In the material below, find each line with the string "width" and copy it.

(Data provided begins)

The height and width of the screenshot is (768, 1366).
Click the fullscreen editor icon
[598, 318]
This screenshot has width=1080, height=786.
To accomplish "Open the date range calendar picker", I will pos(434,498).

(Data provided ends)

### Result of this task
The height and width of the screenshot is (768, 1366).
This screenshot has width=1080, height=786.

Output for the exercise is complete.